Why do we dream of crows?

There is a question that only
the crow asks of us
The first step we take into a dream, we are unaware of dreaming. We look upon our surroundings without judgement. With our second and third steps, we think nothing of flying into rooms. Above doors. Looking through high windows. Transporting suddenly from one place to another.
By our fourth step, we are able to see ghosts and jinns, angels and demons. Look upon white orbs, beasts and birds. Whether it is as day or night or both at once we cannot tell.
With our fifth step we can stand alongside family, friends and strangers, and we can speak to both the living and the dead.
By our sixth step a story forms because we know as we dream that everything is united in our destiny. Even though what we may see and hear are only fragments. We move just as robins hop in and out from hedgerows. Nature loves to hide.
A robin acts as a messenger from the spirit world in many traditions. In Celtic folklore, seeing a robin either in waking or in dreams means that a loved one is trying to contact us. Birds are thought of as our messengers in dreams and stories.
But there is a messenger bird that can also bring gifts. A bird who asks us questions that other messenger birds fail to ask. It speaks as if nature speaks.

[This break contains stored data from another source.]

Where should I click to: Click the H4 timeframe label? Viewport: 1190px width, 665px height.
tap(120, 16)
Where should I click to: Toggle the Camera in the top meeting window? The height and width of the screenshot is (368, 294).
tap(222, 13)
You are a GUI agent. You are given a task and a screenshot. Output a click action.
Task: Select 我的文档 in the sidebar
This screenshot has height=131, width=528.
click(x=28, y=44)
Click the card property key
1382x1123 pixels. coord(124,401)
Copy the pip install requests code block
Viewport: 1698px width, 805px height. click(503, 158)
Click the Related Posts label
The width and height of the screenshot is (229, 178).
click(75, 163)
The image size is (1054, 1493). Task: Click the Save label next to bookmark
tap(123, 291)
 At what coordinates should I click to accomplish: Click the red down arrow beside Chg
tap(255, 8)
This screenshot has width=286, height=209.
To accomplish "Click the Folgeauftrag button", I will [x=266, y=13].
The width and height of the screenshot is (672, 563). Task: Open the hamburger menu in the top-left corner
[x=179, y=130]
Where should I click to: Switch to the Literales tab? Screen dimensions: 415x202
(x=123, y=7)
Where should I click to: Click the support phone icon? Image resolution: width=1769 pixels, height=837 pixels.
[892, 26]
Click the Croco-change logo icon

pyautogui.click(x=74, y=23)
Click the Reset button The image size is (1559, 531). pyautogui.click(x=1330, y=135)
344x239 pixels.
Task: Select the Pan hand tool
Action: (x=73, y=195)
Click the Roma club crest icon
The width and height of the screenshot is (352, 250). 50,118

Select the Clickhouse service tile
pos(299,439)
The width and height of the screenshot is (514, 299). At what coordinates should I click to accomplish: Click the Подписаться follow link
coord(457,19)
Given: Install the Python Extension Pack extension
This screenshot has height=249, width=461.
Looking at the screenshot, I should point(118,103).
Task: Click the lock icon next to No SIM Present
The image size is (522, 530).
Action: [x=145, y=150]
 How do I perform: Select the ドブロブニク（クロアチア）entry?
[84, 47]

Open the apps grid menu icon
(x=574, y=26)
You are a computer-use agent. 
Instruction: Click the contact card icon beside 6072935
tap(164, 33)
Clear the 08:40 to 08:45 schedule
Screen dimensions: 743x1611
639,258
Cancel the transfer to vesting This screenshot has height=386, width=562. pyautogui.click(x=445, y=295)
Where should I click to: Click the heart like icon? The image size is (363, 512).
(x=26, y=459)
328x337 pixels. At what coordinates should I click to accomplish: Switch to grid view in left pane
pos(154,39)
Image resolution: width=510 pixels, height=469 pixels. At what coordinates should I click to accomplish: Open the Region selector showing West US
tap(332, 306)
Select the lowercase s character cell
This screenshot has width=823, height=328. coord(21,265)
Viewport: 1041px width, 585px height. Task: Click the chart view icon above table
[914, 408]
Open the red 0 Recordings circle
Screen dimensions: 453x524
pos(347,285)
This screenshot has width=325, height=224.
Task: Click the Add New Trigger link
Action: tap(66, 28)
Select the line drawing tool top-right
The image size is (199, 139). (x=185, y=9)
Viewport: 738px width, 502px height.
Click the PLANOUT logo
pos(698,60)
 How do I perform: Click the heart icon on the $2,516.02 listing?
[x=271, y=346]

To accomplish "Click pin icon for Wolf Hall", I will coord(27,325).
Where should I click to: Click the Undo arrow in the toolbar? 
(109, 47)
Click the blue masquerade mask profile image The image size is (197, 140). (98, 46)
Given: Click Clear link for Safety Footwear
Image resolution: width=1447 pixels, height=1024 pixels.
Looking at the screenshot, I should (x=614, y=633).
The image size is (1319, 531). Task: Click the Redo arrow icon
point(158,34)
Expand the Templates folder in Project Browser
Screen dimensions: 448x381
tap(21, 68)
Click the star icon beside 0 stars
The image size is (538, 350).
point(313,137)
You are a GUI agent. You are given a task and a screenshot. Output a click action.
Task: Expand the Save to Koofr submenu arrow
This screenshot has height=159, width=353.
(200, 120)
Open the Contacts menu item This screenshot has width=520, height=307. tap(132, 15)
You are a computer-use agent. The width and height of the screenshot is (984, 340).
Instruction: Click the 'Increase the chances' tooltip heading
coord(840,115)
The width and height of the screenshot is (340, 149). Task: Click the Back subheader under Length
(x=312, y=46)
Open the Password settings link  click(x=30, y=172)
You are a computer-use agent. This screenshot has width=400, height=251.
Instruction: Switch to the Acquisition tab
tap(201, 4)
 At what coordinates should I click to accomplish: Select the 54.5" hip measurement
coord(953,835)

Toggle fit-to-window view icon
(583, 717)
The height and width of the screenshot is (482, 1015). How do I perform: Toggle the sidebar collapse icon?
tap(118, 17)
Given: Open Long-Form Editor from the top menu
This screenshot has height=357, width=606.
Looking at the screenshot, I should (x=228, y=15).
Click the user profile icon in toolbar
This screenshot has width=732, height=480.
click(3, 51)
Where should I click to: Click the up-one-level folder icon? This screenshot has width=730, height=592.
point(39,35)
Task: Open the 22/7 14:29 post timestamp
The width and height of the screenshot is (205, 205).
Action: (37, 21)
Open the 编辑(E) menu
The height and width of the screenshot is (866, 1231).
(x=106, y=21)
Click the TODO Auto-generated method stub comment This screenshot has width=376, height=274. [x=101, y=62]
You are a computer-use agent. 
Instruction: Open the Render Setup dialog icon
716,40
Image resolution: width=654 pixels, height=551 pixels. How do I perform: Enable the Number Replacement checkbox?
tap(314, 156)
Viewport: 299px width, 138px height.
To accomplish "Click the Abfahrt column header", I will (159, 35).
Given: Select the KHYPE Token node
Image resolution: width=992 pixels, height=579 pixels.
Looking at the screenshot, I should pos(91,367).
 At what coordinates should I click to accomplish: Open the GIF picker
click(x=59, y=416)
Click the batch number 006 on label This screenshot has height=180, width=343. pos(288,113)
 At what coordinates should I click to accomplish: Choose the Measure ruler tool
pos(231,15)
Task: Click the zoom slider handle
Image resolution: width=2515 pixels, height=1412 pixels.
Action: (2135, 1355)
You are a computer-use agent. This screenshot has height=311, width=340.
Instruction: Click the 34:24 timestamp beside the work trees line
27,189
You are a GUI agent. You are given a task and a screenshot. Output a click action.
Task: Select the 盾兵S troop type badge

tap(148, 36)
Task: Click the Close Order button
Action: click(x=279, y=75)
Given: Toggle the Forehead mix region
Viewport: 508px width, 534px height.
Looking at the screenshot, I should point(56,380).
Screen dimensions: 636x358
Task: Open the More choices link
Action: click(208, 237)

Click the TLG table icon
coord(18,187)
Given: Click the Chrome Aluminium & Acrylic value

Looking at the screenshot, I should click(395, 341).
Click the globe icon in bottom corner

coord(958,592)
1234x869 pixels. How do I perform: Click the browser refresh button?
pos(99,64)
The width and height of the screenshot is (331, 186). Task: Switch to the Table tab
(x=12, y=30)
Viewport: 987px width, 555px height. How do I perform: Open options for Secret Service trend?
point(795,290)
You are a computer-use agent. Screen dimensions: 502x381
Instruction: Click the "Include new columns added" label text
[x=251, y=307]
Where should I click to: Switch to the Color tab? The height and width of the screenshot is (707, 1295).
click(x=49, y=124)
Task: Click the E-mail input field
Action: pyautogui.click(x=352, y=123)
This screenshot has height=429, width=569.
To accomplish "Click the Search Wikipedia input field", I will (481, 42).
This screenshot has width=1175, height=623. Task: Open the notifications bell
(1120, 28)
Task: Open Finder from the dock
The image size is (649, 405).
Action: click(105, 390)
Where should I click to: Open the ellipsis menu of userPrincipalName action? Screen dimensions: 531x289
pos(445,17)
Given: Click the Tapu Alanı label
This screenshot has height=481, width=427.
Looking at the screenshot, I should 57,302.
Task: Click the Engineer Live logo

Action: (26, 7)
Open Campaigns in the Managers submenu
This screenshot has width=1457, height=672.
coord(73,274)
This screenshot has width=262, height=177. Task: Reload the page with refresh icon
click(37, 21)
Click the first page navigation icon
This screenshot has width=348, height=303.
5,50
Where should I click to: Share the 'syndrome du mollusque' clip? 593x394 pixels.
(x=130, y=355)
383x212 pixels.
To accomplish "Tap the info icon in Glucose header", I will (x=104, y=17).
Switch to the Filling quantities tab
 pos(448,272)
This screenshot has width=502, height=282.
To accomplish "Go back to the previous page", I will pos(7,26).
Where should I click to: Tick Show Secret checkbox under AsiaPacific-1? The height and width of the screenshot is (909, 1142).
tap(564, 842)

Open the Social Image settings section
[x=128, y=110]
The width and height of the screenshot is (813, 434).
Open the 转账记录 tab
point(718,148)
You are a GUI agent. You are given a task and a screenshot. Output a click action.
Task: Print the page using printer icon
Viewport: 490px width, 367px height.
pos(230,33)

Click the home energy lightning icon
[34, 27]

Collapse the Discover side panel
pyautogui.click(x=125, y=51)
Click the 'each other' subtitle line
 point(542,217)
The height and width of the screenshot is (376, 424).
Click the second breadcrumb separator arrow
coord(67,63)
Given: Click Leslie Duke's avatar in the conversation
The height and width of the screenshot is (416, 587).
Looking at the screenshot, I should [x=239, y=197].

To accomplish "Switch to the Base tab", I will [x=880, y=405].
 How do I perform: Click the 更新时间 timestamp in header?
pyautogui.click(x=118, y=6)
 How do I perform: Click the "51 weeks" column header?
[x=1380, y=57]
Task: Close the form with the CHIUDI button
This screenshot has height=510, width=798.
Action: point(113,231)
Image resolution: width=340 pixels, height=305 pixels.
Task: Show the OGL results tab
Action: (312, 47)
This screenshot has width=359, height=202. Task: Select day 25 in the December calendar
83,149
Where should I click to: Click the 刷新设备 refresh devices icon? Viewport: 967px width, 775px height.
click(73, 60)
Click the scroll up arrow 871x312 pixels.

This bird may come from the otherworld but can also bring messages from the singing bone-thickets of our own subconscious.
Neither a dove; too clean, too biblical, a single leaf of hope or forgiveness in its beak. Nor even an owl inhabits the human psyche in this way.
In Greek mythology, a little owl traditionally represents Athena, the goddess of wisdom. But actually it is a bird whose eyes and ears take up most of its head space. Though many people still think of an owl as wise, its acute senses dominate its brain. It is a limited form of messenger. Unlike the crow.
A crow mates for life. They live in large social groups. Crows will attack buzzards and other scavenger birds if they fly into the nesting territory. A group of crows is called a murder.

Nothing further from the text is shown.